[GIVEN TEXT Boundary: Start]

Before examining the extent to which this Declaration constituted a repudiation of Catholic teaching on the authority of the State, it is necessary to have a clear grasp of the content of this teaching. The doctrine of the Popes on the authority of the State is clear and self-evident to those with a proper understanding of the Creator-creature relationship, which is fundamental to a well-ordered society.
THE CHURCH AND DEMOCRACY
A state is composed of two elements: the government, or those who govern, and the governed, authority being vested in those who govern. The Church is not committed to any particular form of government, and despite the tendency of Popes to refer to “princes” in their encyclicals, they were in no way opposed to democracy, if all that is meant by this term is that those who govern are chosen by a vote [based on either limited or universal suffrage]. What the Popes maintain, logically and uncompromisingly, is that the source of authority is precisely the same in an absolute monarchy, such as that of Louis XIV in 18th-century France, as in a country where the government is chosen in a democratic election in which every citizen has the right to vote, such as the United States today. In either situation papal teaching on the source of authority is clear and has already been stated: Omnis potestas a Deo. —– “All authority comes from God.” Pope Leo XIII explained in his encyclical Immortale Dei that:
Every civilized community must have a ruling authority, and this authority, no less than society itself, has its source in nature, and has, consequently, God for its author. Hence it follows that all public power must proceed from God. FOR GOD ALONE IS THE TRUE AND SUPREME LORD OF THE WORLD. Everything without exception must be subject to Him, and must serve Him, so that whosoever holds the right to govern, holds it from one sole and single source, namely, God, the Sovereign Ruler of all. “There is no power but from God.” [Rom. 13:1].
“There is no power but from God.” This quotation from Romans 13: 1 states all that needs to be stated concerning the source of authority. Because those who govern derive their authority from God, and govern as His legates, and not as holding their authority from the people, no government can have a true right to enact any legislation contrary to the law of God, even if such legislation is the manifest wish of the majority of the people. The Church is totally opposed to any concept of democracy in which authority is said to reside in the people and in which those who govern are said to receive their authority from the people. Pope Leo XIII insisted in lmmortale Dei that:
In a society grounded upon such maxims, all government is nothing more nor less than the will of the people; and the people, being under the power of itself alone, is alone its own ruler . . .The authority of God is passed over in silence, just as if there were no God; or as if He cared nothing for human society; or as if men, in their individual capacity or bound together in social relations, owed nothing to God; or as if there could be a government of which the whole origin and power and authority did not reside in God Himself: Thus, as is evident, a state becomes nothing but a multitude, which is its own master and ruler.
1. T. Molnar, Christian Humanism [Chicago, 1978], p. 29.

[GIVEN TEXT Boundary: End]
[EXERCISE DATA Boundary: Start]

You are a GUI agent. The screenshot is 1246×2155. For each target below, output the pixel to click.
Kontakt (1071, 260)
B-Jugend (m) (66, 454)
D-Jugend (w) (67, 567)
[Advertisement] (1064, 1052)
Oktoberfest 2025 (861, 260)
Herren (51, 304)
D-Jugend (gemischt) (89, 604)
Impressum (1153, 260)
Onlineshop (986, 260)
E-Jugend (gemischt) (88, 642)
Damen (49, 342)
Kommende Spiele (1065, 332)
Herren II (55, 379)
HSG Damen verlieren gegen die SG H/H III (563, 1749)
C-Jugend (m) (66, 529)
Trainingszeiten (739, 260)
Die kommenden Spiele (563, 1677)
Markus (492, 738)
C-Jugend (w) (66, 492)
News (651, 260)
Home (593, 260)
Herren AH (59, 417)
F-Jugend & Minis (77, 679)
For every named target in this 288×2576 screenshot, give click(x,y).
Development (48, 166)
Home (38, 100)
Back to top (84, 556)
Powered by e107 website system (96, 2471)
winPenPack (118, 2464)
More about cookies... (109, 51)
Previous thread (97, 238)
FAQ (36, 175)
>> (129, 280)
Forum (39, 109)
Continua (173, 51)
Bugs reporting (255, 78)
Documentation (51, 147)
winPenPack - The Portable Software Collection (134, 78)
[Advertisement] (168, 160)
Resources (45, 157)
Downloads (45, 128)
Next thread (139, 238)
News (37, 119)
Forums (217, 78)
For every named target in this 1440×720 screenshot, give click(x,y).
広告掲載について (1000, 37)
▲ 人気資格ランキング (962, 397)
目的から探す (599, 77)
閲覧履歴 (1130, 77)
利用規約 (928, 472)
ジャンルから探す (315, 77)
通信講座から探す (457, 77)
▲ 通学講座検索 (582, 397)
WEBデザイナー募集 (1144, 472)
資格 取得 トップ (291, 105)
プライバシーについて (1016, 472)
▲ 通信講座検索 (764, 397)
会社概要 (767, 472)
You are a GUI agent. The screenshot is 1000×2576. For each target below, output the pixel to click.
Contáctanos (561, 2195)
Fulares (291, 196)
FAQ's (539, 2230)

[EXERCISE DATA Boundary: End]

** LIST OF TASKS **
1. From the excerpt on the Church and the authority of the State, set down the passage starting at "Before examining the" and ending at "a well-ordered society.".
2. Translate this sentence from the excerpt on the Church and the authority of the State into French: "This quotation from Romans 13: 1 states all that needs to be stated concerning the source of authority."

** ANSWER SECTION **
1.
Before examining the extent to which this Declaration constituted a repudiation of Catholic teaching on the authority of the State, it is necessary to have a clear grasp of the content of this teaching. The doctrine of the Popes on the authority of the State is clear and self-evident to those with a proper understanding of the Creator-creature relationship, which is fundamental to a well-ordered society.

2. Cette citation de Romains 13, 1 énonce tout ce qu'il faut dire concernant la source de l'autorité.